Prindex global findings reveal that tenure insecurity is a problem in almost every country in the world. An estimated 1 in 5 adults – a billion people worldwide – perceive their rights as insecure. In the Arab region, rates of tenure insecurity are higher than the global average. Of a total adult (18+) population of approximately 214 million people in the 13 Arab countries surveyed, more than 52 million (24%) consider it likely or very likely that they will lose their land or property against their will in the next five years.
Other key findings in the study include:
- Younger adults aged 26-45 (27%) are three times more likely to feel insecure in their land rights than older adults aged 65+ (9%). A key driver of high insecurity rates among younger groups is the region’s large young population, which creates competition for jobs and housing, as well as customary practices and inheritance norms, which favour tribal elders and older siblings.
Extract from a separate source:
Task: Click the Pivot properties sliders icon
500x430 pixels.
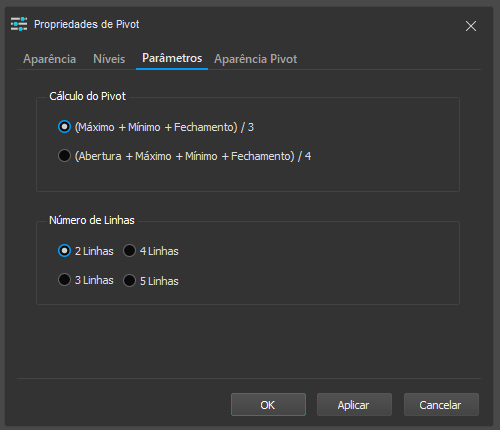Action: [x=19, y=24]
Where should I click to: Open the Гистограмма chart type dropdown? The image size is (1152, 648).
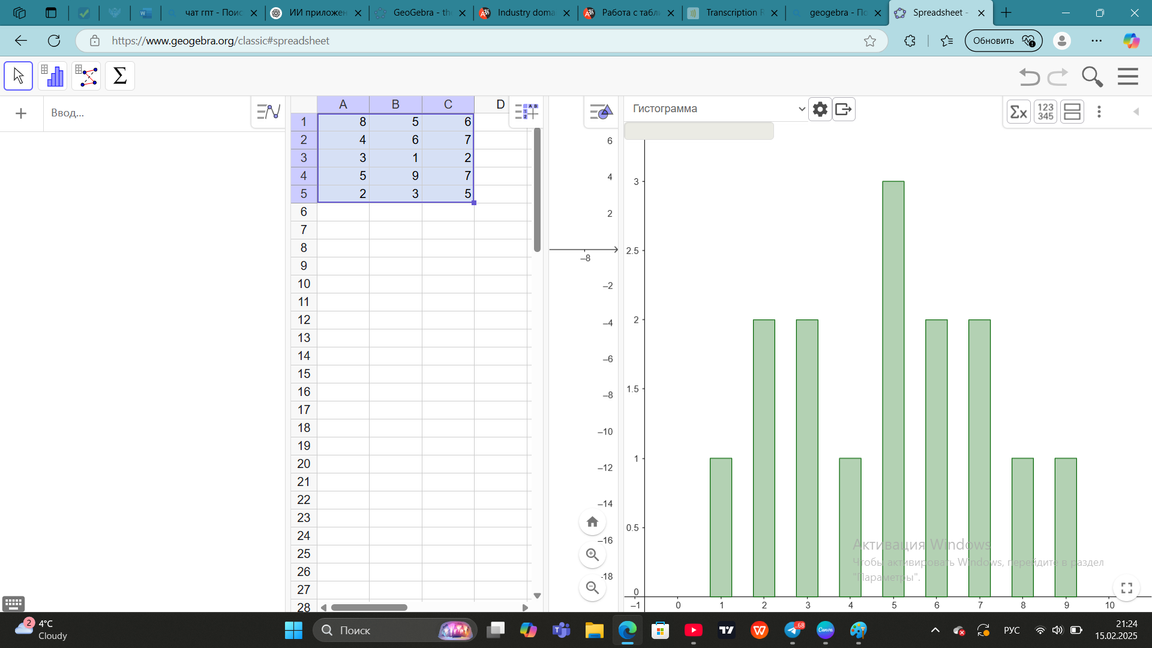[716, 109]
- People living in urban areas are much more likely to feel insecure about their housing situation – across the Mashreq sub-region, almost 1 in 2 urban renters feel insecure. This likely results from the difficulty faced by authorities of keeping pace with the enormous rate of urbanisation, a lack of affordable housing, and escalating land prices driven by market speculation.
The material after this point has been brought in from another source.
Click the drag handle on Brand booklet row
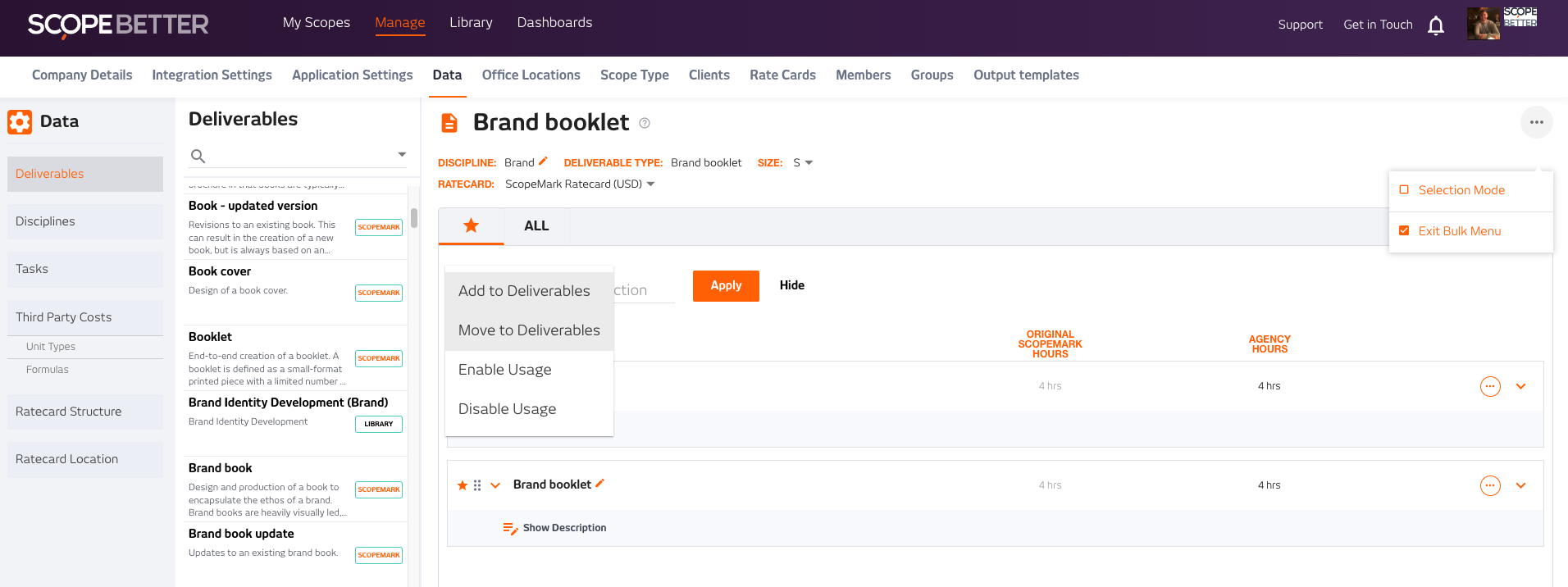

- Women are much more likely than men to feel insecure in the event of divorce or death of a spouse – in Egypt and Morocco, women are six times more likely to feel insecure. Drivers of this include structural gender inequalities, both norms and in law, as well as low awareness of rights among women.
- Across the region, renters are almost four times more likely to feel insecure than owners – in some countries they are more ten times as likely (Lebanon, Egypt). Renters are more than likely to be male and single, suggesting one key driver of high rates of vulnerability among renters could be migrant workers living in precarious accommodation.